JavaScript Speech Recognition for Beginners

Sometimes, people require Speech-to-Text (STT) technique to make machines recognize oral commands. Now, we are introducing the simplest way to speech recognition in JavaScript. This tutorial is for beginners. It helps you create web pages recognizing what people talk by using Web Speech API services.

All codes here are not complicated, so you can easily understand even though you are still students in school. To benefit your learning, we will provide you download link to a zip file thus you can get all source codes for future usage.

Estimated reading time: 6 minutes

EXPLORE THIS ARTICLE
TABLE OF CONTENTS

BONUS Source Code Download

1 The Basics

2 Speech Recognition

FINAL Conclusion

TRY IT Quick Experience

BONUS
Source Code Download

We have released it under the MIT license, so feel free to use it in your own project or your school homework.

• PROVIDED MATERIAL:

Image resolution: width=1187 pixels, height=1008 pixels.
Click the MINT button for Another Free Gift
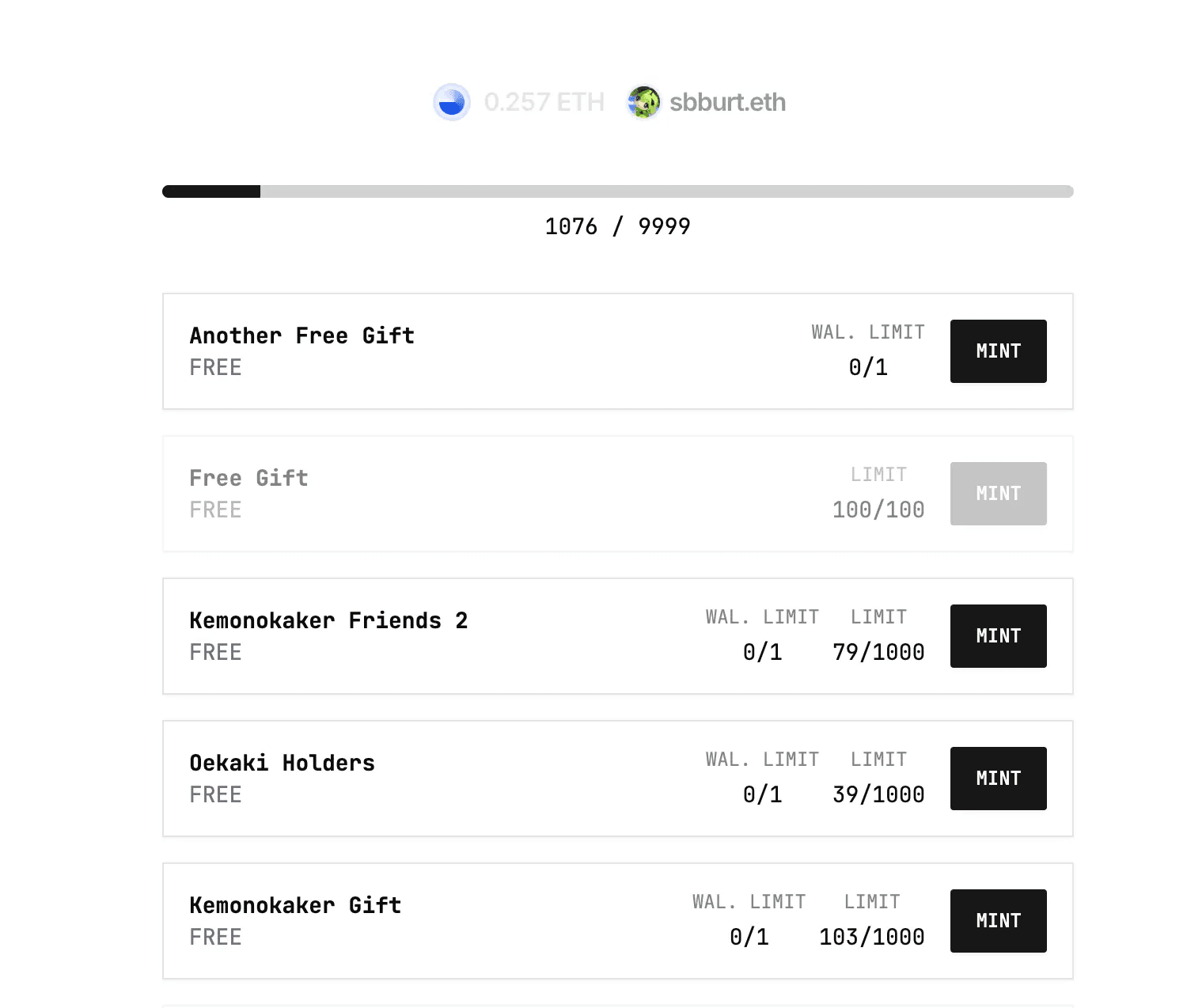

• GOAL OF THE EXERCISE:
Transcribe the part of the speech recognition tutorial that opens with the words containing "Sometimes, people require" and closes with "Speech API services.".

• RESULT:
Sometimes, people require Speech-to-Text (STT) technique to make machines recognize oral commands. Now, we are introducing the simplest way to speech recognition in JavaScript. This tutorial is for beginners. It helps you create web pages recognizing what people talk by using Web Speech API services.